*Opdracht*.
Neem de rijen vanaf de rij met "Click the 10/30 population counter" tot en met de laatste rij letterlijk over, beide grenzen inbegrepen.

*Gegevens bij opdracht*.
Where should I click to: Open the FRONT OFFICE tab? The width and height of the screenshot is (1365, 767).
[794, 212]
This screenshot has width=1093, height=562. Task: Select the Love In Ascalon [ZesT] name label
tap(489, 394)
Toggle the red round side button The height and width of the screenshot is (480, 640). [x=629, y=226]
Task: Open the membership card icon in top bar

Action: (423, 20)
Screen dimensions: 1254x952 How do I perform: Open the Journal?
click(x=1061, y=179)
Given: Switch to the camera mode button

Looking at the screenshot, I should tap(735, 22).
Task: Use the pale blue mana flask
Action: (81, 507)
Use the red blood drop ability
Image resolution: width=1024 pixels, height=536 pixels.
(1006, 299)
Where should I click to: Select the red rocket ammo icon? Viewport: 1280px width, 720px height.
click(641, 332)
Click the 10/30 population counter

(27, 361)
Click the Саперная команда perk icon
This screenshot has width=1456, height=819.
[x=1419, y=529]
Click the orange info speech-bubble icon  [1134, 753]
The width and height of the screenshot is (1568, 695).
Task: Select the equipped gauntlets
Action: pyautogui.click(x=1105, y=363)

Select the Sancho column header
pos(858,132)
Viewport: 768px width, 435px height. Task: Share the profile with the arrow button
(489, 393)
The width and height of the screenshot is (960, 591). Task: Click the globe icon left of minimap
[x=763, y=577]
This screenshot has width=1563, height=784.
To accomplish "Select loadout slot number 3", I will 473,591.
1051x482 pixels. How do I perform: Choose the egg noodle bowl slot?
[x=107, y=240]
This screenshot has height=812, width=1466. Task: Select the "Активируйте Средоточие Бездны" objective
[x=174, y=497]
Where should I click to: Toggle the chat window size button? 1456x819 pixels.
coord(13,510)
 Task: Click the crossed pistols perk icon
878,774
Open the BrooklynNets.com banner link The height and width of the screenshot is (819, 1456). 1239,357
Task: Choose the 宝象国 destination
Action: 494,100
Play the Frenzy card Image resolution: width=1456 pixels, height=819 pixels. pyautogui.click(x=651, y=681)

*Schriftelijk antwoord*.
Click the 10/30 population counter

(27, 361)
Click the Саперная команда perk icon
This screenshot has width=1456, height=819.
[x=1419, y=529]
Click the orange info speech-bubble icon  [1134, 753]
The width and height of the screenshot is (1568, 695).
Task: Select the equipped gauntlets
Action: pyautogui.click(x=1105, y=363)

Select the Sancho column header
pos(858,132)
Viewport: 768px width, 435px height. Task: Share the profile with the arrow button
(489, 393)
The width and height of the screenshot is (960, 591). Task: Click the globe icon left of minimap
[x=763, y=577]
This screenshot has width=1563, height=784.
To accomplish "Select loadout slot number 3", I will 473,591.
1051x482 pixels. How do I perform: Choose the egg noodle bowl slot?
[x=107, y=240]
This screenshot has height=812, width=1466. Task: Select the "Активируйте Средоточие Бездны" objective
[x=174, y=497]
Where should I click to: Toggle the chat window size button? 1456x819 pixels.
coord(13,510)
 Task: Click the crossed pistols perk icon
878,774
Open the BrooklynNets.com banner link The height and width of the screenshot is (819, 1456). 1239,357
Task: Choose the 宝象国 destination
Action: 494,100
Play the Frenzy card Image resolution: width=1456 pixels, height=819 pixels. pyautogui.click(x=651, y=681)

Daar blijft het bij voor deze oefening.